ALBANY, N.Y. (AP) — New York Gov. Andrew Cuomo is set to soon receive an International Emmy award for his once-daily televised briefings on the coronavirus pandemic that killed tens of thousands of New Yorkers this spring.
The International Academy of Television Arts & Sciences, whose members include media and entertainment figures from over 60 countries and 500 companies, announced Friday it plans to present the award to the Democratic governor in a live-streamed show Monday.
International Academy President & CEO Bruce L. Paisner said Cuomo is being honored with the academy's Founders Award for using his briefings to inform and calm the public. Previous recipients include former Vice President Al Gore, Oprah Winfrey, and director Steven Spielberg.
"The governor’s 111 daily briefings worked so well because he effectively created television shows, with characters, plot lines, and stories of success and failure,” he said. “People around the world tuned in to find out what was going on, and New York tough became a symbol of the determination to fight back.”
Cuomo used his more than 100 Powerpoint-driven slideshows and his sometimes emotional, sometimes acerbic style to provide daily updates and detail his administration's efforts to shutter the economy and avoid predictions of as many as 100,000 people hospitalized at once.
The pandemic peaked in early-to-mid April, when over 18,000 people were hospitalized at once and hospitals and nursing homes reported as many as 800 deaths in one day.
New York has reported at least 34,187 deaths of people due to COVID-19, according to data from John Hopkins University & Medicine.

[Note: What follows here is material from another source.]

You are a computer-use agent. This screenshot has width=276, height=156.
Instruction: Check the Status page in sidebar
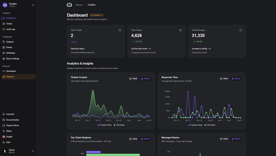click(9, 131)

And at least 6,600 residents have died in nursing homes, according to state data, which doesn't state how many nursing home residents died in hospitals.
The number of daily infections, hospitalizations and deaths plummeted as Cuomo slowly reopened the state's economy this summer, when about 1% of tests were coming up positive.
New York is now seeing far fewer deaths and hospitalizations than this spring. Still, the state's daily average of COVID-19 cases over the past seven days has more than doubled in two weeks as cases surge nationwide.